Hay otra persona que ya está muerta, pero es la que ha generado la escritura de este texto donde convergen vida y pintura, agradecimiento y amor: un pintor que llegó a mi pueblo y abrió una academia en la que no se copiaban estampitas. Enseñaba a mirar y a medir con una cuerda y sabía transmitir lo espiritual de observar un volumen (un busto de escayola, un cuchillo, una sandía) e intentar trasladarlo al plano bidimensional. Vio, en una niña de 12 años, alguien a quien la pintura iba a cambiarle la vida, y me hizo entender que eso que tanto placer me daba, eso que me angustiaba algunas veces o me hacía desaparecer del mundo otras tantas, no era una manera de matar el tiempo, sino que era tan importante como escribir un ensayo o acariciar con amor a una persona, que la pintura era sinónimo de pensamiento y podía ayudarme a entenderme, podía incluso convertirse en una herramienta para enfrentar injusticias, ser motor de cambio.

Vivimos en un contexto que siempre nos pide más y nos quiere amasando vanidad y retórica. Pienso en cuánto de la señora a la que De Vigan se dirigía con el corazón en la mano hay en la propia De Vigan, en si no somos más sabias y vivimos mejor cuando apartamos la mirada de nuestro ombligo y agradecemos lo que hay de la búsqueda de las otras en nosotras mismas. La pintora Isabel Santaló lo explica mejor: “Una, primero se forma, y después va a por lo que no sabe”. Se arriesga, no sigue el caminito, está abierta a la casualidad y la usa. El arte, cuando es de verdad, nos hace partícipes de algo que es mucho más poderoso que lo que pueda conseguir por su cuenta cualquier individuo que hace piruetas suplicando un aplauso.

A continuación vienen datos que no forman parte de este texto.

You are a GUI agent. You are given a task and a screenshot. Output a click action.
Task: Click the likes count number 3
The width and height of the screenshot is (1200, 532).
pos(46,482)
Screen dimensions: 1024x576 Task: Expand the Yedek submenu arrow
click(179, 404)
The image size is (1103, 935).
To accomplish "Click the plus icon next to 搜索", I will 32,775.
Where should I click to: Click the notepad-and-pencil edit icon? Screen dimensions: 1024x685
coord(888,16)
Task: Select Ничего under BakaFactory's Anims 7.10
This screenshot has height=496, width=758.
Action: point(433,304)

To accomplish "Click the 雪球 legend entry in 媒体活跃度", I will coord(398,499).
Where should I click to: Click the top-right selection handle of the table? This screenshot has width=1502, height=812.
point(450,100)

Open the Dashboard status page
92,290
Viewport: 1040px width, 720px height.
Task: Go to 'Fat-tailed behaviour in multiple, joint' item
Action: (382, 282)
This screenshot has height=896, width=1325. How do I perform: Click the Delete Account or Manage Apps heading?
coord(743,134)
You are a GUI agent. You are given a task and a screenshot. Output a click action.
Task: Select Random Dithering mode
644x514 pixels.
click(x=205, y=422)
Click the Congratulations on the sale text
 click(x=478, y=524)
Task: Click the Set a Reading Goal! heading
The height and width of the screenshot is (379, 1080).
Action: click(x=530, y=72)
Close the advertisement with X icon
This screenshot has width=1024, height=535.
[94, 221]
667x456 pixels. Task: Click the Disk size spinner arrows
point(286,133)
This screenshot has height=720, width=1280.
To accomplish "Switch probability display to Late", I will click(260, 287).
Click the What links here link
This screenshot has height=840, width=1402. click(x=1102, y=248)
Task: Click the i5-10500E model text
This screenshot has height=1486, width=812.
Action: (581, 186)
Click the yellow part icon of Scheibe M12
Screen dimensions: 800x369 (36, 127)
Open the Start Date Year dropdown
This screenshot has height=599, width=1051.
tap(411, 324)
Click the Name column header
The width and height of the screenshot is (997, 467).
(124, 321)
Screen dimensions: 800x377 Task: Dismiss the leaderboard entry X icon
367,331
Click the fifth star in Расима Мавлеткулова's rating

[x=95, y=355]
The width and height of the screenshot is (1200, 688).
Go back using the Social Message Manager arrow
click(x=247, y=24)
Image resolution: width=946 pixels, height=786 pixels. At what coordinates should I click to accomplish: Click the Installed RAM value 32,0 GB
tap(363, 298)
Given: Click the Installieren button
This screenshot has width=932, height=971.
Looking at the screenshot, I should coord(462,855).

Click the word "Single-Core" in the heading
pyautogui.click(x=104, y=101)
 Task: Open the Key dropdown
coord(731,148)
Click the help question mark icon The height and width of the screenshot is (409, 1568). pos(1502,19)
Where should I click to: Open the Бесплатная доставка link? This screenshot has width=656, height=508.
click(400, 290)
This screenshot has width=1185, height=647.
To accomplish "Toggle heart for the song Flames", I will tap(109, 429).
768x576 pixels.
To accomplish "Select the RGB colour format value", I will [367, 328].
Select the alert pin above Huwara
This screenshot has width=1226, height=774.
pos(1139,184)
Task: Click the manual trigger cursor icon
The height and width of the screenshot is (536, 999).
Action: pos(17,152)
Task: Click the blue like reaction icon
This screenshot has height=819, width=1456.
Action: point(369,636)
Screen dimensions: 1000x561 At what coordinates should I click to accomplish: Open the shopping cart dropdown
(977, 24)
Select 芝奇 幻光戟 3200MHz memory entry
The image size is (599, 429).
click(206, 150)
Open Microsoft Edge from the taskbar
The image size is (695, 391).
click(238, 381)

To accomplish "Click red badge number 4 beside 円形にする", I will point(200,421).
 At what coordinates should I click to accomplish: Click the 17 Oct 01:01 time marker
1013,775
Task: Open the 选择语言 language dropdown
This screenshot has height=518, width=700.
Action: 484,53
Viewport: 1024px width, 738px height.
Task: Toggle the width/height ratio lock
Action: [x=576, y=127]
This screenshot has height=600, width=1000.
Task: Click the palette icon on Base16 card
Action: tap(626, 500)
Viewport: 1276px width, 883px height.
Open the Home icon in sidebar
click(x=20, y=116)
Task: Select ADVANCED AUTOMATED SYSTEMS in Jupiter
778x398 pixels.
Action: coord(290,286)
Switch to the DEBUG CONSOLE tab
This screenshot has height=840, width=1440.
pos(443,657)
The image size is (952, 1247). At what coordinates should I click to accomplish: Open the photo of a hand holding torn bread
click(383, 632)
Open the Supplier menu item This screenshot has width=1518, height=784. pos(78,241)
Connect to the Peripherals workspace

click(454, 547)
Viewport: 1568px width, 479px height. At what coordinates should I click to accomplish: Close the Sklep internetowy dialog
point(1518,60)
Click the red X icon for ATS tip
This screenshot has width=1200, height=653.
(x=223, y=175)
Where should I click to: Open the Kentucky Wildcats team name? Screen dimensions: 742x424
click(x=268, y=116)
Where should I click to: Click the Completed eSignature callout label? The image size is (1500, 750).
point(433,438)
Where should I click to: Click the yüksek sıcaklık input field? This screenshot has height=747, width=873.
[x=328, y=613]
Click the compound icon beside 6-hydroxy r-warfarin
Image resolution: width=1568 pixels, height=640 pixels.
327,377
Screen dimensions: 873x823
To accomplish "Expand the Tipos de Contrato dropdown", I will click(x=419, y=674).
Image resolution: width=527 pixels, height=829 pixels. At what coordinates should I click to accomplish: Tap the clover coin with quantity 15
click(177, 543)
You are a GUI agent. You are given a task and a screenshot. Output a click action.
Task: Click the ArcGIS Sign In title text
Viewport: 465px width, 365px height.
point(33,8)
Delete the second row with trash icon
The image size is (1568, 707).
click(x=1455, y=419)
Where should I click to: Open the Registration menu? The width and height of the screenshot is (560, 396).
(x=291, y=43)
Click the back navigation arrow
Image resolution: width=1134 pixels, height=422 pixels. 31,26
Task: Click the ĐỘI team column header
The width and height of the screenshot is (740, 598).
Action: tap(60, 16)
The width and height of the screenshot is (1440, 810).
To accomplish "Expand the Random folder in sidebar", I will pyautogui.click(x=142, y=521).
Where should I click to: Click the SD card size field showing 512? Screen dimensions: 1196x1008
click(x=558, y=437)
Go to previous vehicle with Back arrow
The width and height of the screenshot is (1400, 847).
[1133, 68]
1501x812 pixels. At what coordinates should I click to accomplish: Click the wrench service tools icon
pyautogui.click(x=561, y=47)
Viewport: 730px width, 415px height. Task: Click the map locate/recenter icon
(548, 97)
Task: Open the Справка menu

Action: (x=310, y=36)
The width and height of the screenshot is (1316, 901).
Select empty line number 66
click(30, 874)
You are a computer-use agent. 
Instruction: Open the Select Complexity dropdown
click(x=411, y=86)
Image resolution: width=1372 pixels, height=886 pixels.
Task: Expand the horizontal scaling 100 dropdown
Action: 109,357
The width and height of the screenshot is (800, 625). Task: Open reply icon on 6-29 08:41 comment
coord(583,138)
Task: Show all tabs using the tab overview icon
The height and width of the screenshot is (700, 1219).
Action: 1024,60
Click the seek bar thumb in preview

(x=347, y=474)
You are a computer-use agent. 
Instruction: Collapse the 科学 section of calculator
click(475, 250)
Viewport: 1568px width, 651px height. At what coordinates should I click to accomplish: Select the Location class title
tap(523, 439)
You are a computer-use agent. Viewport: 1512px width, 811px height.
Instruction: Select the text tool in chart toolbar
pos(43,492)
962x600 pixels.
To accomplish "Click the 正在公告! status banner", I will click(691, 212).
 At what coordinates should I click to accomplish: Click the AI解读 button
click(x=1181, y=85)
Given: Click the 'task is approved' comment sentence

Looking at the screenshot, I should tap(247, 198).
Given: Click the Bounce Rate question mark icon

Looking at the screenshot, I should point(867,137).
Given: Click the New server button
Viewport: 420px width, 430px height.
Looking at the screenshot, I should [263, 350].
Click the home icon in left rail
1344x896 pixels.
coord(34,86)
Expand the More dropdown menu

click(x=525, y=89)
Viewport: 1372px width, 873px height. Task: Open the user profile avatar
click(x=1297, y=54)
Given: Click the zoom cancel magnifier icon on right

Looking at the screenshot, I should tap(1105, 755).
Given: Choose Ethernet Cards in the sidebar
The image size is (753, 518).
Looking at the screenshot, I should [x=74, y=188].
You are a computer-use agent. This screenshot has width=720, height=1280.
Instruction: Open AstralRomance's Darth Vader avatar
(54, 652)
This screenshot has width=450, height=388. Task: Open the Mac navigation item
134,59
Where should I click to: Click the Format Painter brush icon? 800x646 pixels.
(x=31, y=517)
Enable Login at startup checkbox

Anna Starobinets dice que el sacrificio que supuso escribir sobre una experiencia llena de violencias obstétricas habría valido la pena si ayudaba a alguien con su dolor. En ocasiones siento que me empiezo a desvanecer y busco algo similar, pero muchas otras siento que lo único que estoy haciendo es ir hacia lo que no sé. La palabra gracias sale cada vez con más frecuencia de mi boca, rotunda, redonda y sabrosa, arrastrando ese hilillo casi de carne que sale de lo más profundo del estómago cuando las cosas se sienten o se intuyen con certeza.